In this case I am trying to calculate the "anti-groupby" for an ID. Basically the idea is to look at a population for that ID and then the population for not this ID and have both those values on the same row. The getting the population for that ID is easy using a groupby and then joining it to a dataset with new_id as the only column.
This is how I would do it in R:
anti_group <- function(id){
tr <- sum(subset(df1, new_id!=id)$total_1)
to <- sum(subset(df1, new_id!=id)$total_2)
54 * tr / to
}
test$other.RP54 <- sapply(test$new_id, anti_group )
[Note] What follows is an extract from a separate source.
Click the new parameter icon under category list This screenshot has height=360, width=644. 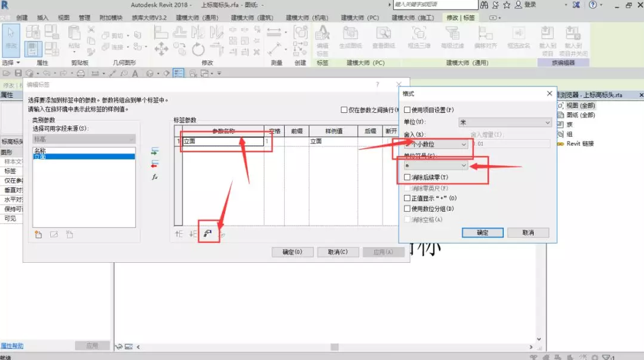coord(39,235)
How would I do it in pyspark?
Thanks!
Edit:
#df.show()
#sample data
+---+-----+
| id|value|
+---+-----+
| 1| 40|
| 1| 30|
| 2| 10|
| 2| 90|
| 3| 20|
| 3| 10|
| 4| 2|
| 4| 5|
+---+-----+
Then some function that creates a final dataframe that looks like this:
+---+-------------+------------------+
| id|grouped_total|anti_grouped_total|
+---+-------------+------------------+
| 1| 70| 137|
| 2| 100| 107|
| 3| 30| 177|
| 4| 7| 200|
+---+-------------+------------------+
I think you can do that in two steps: first you sum by id then you take the total and substract by the value for this id.
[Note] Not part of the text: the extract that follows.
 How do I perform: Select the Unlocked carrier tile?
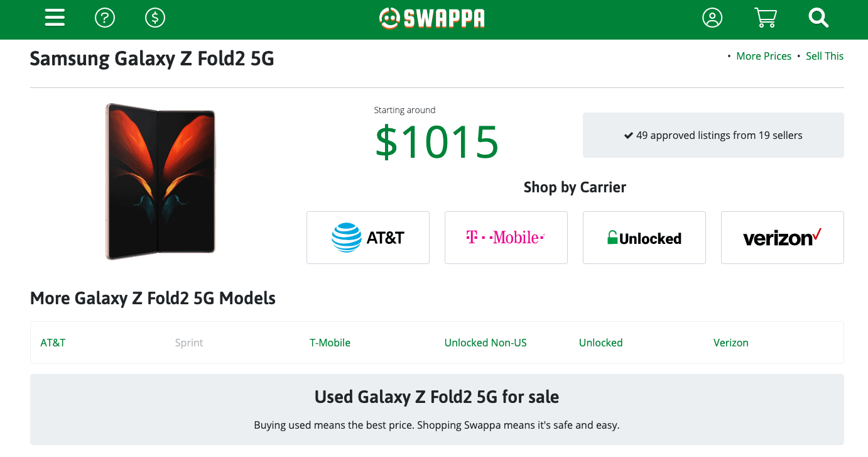pos(644,238)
My idea is a little bit like a group_by(id) %>% summarise(x = sum(x)) %>% mutate(y = sum(x) - x) in dplyr
The solution I propose is based on Window function. It is untested:
Let's first create the data
import pyspark.sql.functions as psf
import pyspark.sql.window as psw
df = spark.createDataFrame([(1,40),(1,30),(2,10),(2,90),(3,20),(3,10),(4,2),(4,5)], ['id','value'])
df.show(2)
+---+-----+
| id|value|
+---+-----+
| 1| 40|
| 1| 30|
+---+-----+
only showing top 2 rows
and then apply that approach:
w = psw.Window.orderBy()
df_id = df.groupBy("id").agg(psf.sum("value").alias("grouped_total"))
df_id = (df_id
.withColumn("anti_grouped_total",psf.sum("grouped_total").over(w))
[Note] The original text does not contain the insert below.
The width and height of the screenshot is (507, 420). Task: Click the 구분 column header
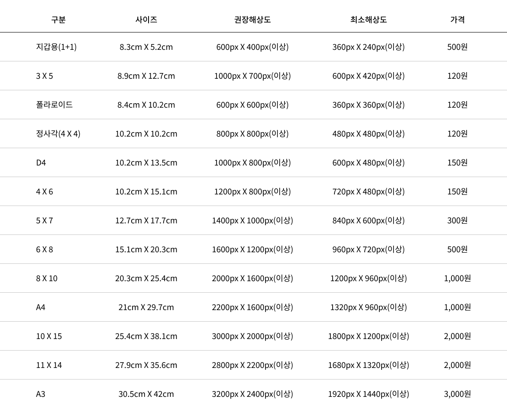58,20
.withColumn('anti_grouped_total', psf.col('anti_grouped_total') - psf.col('grouped_total'))
)
df_id.show(2)
+---+-------------+------------------+
| id|grouped_total|anti_grouped_total|
+---+-------------+------------------+
| 3| 30| 177|
| 1| 70| 137|
+---+-------------+------------------+
only showing top 2 rows
So there's no in-built function that would replicate that groupBy function, but you could easily do it by creating a new column using case(when/otherwise clause) to create your group and anti-group, and then groupBy on that new column.
#df.show()
#sample data
+---+-----+
| id|value|
+---+-----+
| 1| 40|
| 1| 30|
| 2| 10|
| 2| 90|
| 3| 20|
| 3| 10|
| 4| 2|
| 4| 5|
+---+-----+
from pyspark.sql import functions as F
df.withColumn("anti_id_1", F.when(F.col("id")==1, F.lit('1')).otherwise(F.lit('Not_1')))\
.groupBy("anti_id_1").agg(F.sum("value").alias("sum")).show()
+---------+---+
|anti_id_1|sum|
+---------+---+
| 1| 70|
| Not_1|137|
+---------+---+
UPDATE:
from pyspark.sql.window import Window
from pyspark.sql import functions as F
w1=Window().partitionBy("id")
w=Window().partitionBy()
df.withColumn("grouped_total",F.sum("value").over(w1))\
.withColumn("anti_grouped_total", (F.sum("value").over(w))-F.col("grouped_total"))\
.groupBy("id").agg(F.first("grouped_total").alias("grouped_total"),\
F.first("anti_grouped_total").alias("anti_grouped_total"))\
.drop("value").orderBy("id").show()
+---+-------------+------------------+
| id|grouped_total|anti_grouped_total|
+---+-------------+------------------+
| 1| 70| 137|
| 2| 100| 107|
| 3| 30| 177|
| 4| 7| 200|
+---+-------------+------------------+
Less verbose/concise way to achieve the same output:
from pyspark.sql import functions as F
from pyspark.sql.window import Window
w = Window().partitionBy()
df.groupBy("id").agg(F.sum("value").alias("grouped_total"))\
.withColumn("anti_grouped_total",F.sum("grouped_total").over(w)-F.col("grouped_total")).orderBy("id"),show()
For 2 value columns:
df.show()
+---+------+------+
| id|value1|value2|
+---+------+------+
| 1| 40| 50|
| 1| 30| 70|
| 2| 10| 91|
| 2| 90| 21|
| 3| 20| 42|
| 3| 10| 4|
| 4| 2| 23|
| 4| 5| 12|
+---+------+------+
from pyspark.sql.window import Window
from pyspark.sql import functions as F
w = Window().partitionBy()
df.groupBy("id").agg(F.sum("value1").alias("grouped_total_1"),F.sum("value2").alias("grouped_total_2"))\
.withColumn("anti_grouped_total_1",F.sum("grouped_total_1").over(w)-F.col("grouped_total_1"))\
.withColumn("anti_grouped_total_2",F.sum("grouped_total_2").over(w)-F.col("grouped_total_2")).orderBy("id").show()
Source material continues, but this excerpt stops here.